2005-05-17

New Bass Harp post

On this day in 1949, UNNO Juuza died. He was the father of modern Japanese science fiction.

Like most "father of X-ese science fiction" figures worldwide, he didn't just write sf. He also wrote mysteries, adventures, magical realism, and I recently discovered that he even wrote scripts for radio plays about schoolkids. And so I decided to translate one of them.

This radio play was broadcast in 1938, which was before Japan drew America into the Pacific war -- but they had already been occupying Manchuria for years, and Korea for decades. And Unno wasn't exactly a conscientious objector, either -- he wrote military sf during the war and was in the navy himself. It was apparently a great shock to him when Japan lost.
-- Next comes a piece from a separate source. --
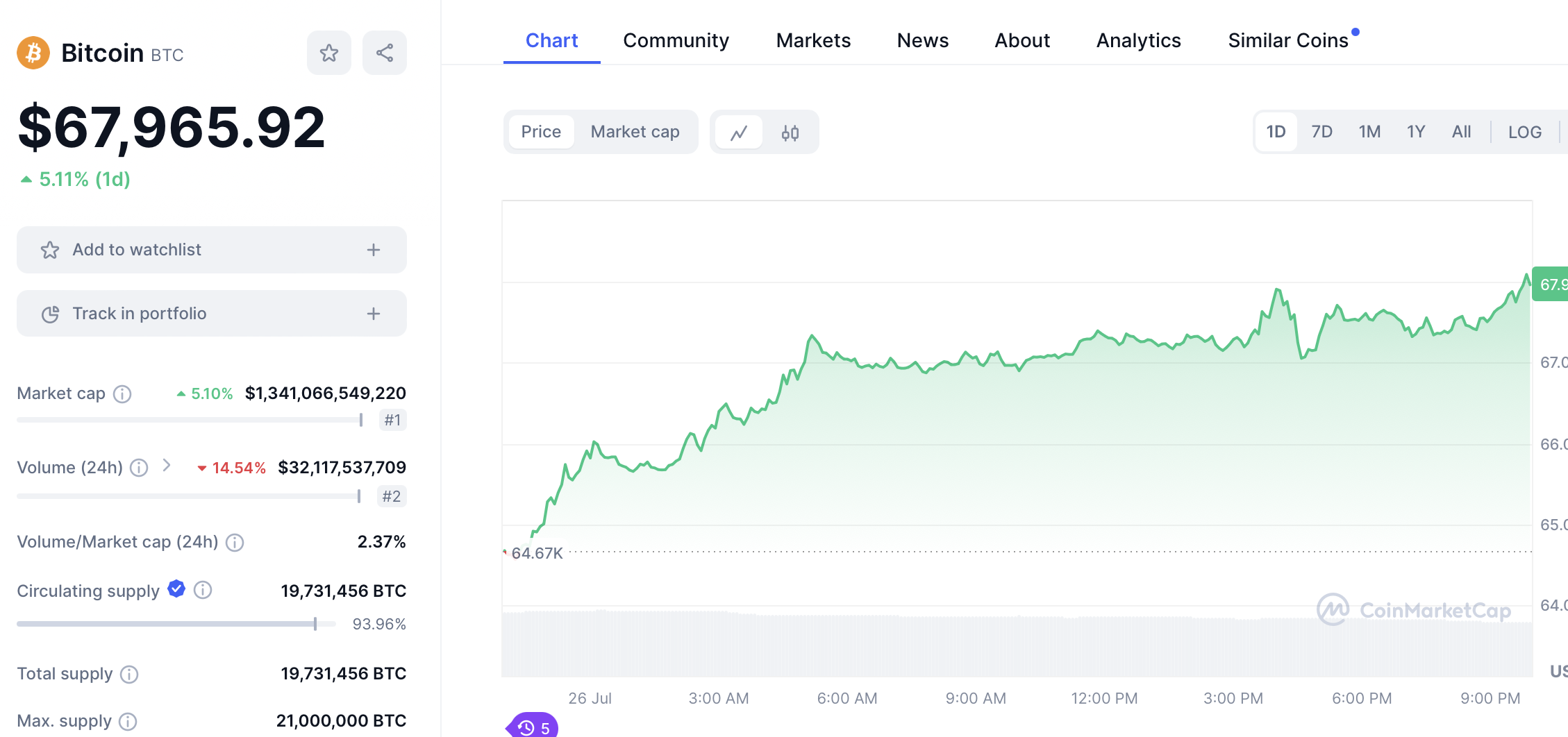
Task: Switch chart to Market cap view
Action: coord(635,132)
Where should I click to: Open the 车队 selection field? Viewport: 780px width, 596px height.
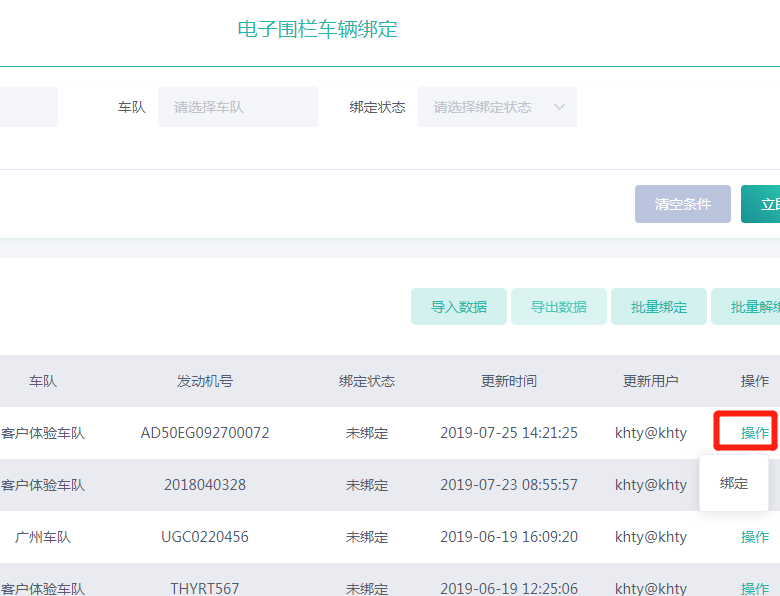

So, although I haven't done painstaking research into his life, I'd suggest that we can reasonably assume that the uncritically nationalistic elements in his work -- including this play -- are expressions of his personal beliefs, rather than, say, attempts to undermine and satirise the political movements of the day.

I'm posting Act 1 today. It's like a weird cross between 1930s nationalist sloganeering and an Enid Blighton boarding-school story. (Ironically, the part that seems the most immediately shocking today -- the bit right at the start where students in the background tease each other about their skin color -- is, as far as I can tell, the most innocent; the idea of the Japanese as a single, unique race was very much in effect in 1938, so it's about standards of beauty rather than race. I believe that a modern equivalent in English-speaking countries might be teasing someone for having a goofy-looking chin, or red hair and freckles.)

Act 2 will come tomorrow, and Act 3 on Thursday (They aren't really connected to each other.)